Meine Damen und Herren von der CDU, Sie stellen in Ihrem Antrag auch die Frage, ob und inwieweit die Gemeinschaftsschule eine Bereicherung unserer Schullandschaft sein kann. Ich kann Ihnen versi

chern: Ich bin zuversichtlich, dass sie eine Bereicherung sein wird. Dass diese Einschätzung zutrifft, zeigen die zahlreichen Anfragen, die mein Haus dazu erreichen. Seit gestern – ich habe ja als neue Erfahrung an den Plenartagen so eine Art Sprechtag – nehme ich eine neue Lage zu diesem Thema wahr. Es sind nicht mehr nur CDU-Bürgermeister, die sich nach den Möglichkeiten der Gemeinschaftsschule und des Schulversuchs erkundigen. Es sind auch erste Abgeordnete der CDU, die mit ihren Bürgermeistern um einen Termin bei mir bitten.

(Beifall von der SPD und von den GRÜNEN – Gunhild Böth [LINKE]: Bravo!)

Darüber freue ich mich. Die berate ich natürlich, aber ich berate sie ergebnisoffen. Und ich hoffe, dass die Abgeordneten der CDU, die mit ihren Bürgermeistern kommen und Termine machen, ihren Bürgermeistern nicht im Vorfeld Denkverbote erteilen, was die Kommunen vor Ort für ihre Kinder vorhalten und entwickeln können.

(Beifall von der SPD, von den GRÜNEN und von Gunhild Böth [LINKE])

Unsere Beratung ist darauf ausgerichtet, was die beste Lösung für die jeweilige Kommune ist.

Meine Damen und Herren, Sie denken bei der ganzen Diskussion irgendwie, Sie könnten mir schaden, indem Sie die Debatten so führen, wie Sie sie führen. Sie können mir gar nicht schaden. Sie schaden der örtlichen Schulentwicklung durch Ihre Haltung.

(Beifall von der SPD, von den GRÜNEN und von Gunhild Böth [LINKE] – Ralf Witzel [FDP]: Sie schaden der Schulvielfalt!)
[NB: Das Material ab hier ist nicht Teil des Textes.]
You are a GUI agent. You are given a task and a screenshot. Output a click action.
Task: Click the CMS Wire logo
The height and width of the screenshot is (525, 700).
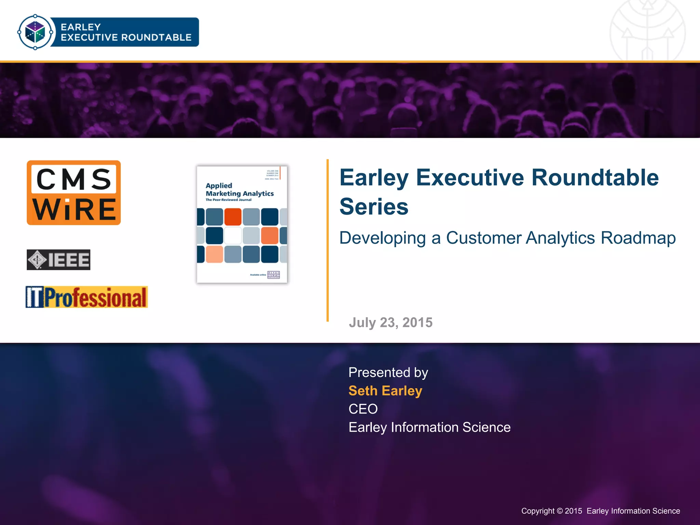[74, 193]
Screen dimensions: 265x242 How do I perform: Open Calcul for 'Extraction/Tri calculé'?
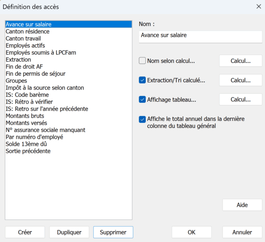[240, 80]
Sie schaden der Kommunalpolitik, Sie schaden den Eltern, Sie schaden der örtlichen Wirtschaft, die genau weiß, dass eine gute Schule ein Standortfaktor ist. Vor allem aber schaden Sie den Kindern in den Gemeinden, für die wir ein wohnortnahes, gutes Bildungsangebot vorhalten wollen.

(Beifall von der SPD, von den GRÜNEN und von Gunhild Böth [LINKE] – Zuruf von der CDU: Sie machen hier ein Fass auf!)